Bible study has to be tailor made. There’s no one size fits all.

When I was an undergraduate student in the seventies we gathered in small groups on the campus lawns, read a book of the Bible together, then marked up the text with our pencils – writing insights and questions in the margins. We used the insights and questions to share findings and fuel our discussions. We didn’t know it at the time, but Paul Byer of IVCF started developing a Bible study method along these lines in 1954. Paul’s method was later called the Manuscript Bible Study (MBS) and is extensively used by IVCF on college and university campuses today.

What works intuitively for university students may not work for children. Andy Deane, in his book, Learn To Study The Bible: Forty Different Step By Step Methods To Help You Discover, Apply And Enjoy God’s Word recommends the “Heart Monitor”, “Funnel It”, “Weather Report”, “Climb the Ladder”, or “Cross Thoughts” Bible study methods for children.

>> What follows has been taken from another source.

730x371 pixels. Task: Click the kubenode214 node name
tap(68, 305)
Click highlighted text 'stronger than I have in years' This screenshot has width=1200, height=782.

Andy’s methods are great, but there may be better Bible study methods for children geared to sports. Children at SU Canada’s sport camps or leagues receive God’s Game Plan (a sports themed Bible) and the Camper Playbook (a Bible Reading Guide). God’s Game Plan and the Camper Playbook have matching cover designs to visually remind children to use a reading guide when studying the Bible. The Bible study method recently developed for SU Canada’s sports ministry utilises a simple inductive five step approach built around sports terminology. The Sports Bible Study Method™ is:

  1. Warm Up – speak to God and invite Him to meet with you
  2. Jump In – carefully read the Bible text
  3. Dig Deep – think about what you’ve read and ask questions
  4. Do It! – apply what you’ve learned
  5. Huddle – chat to God and others

 

The Sports Bible Study Method™ works really well for sports ministry. Other methods like Lectio Divina, 4-K Method, Swedish Method, 5 Ps of Hearing God through the Bible, S.O.A.P Method and the E100 Challenge™ work really well for the contexts and people they’re designed for. Maybe you’ve used one or more of these methods. What’s ultimately important isn’t the Bible study method; it’s whether or not we’re engaging, internalising and incarnating the Word of God.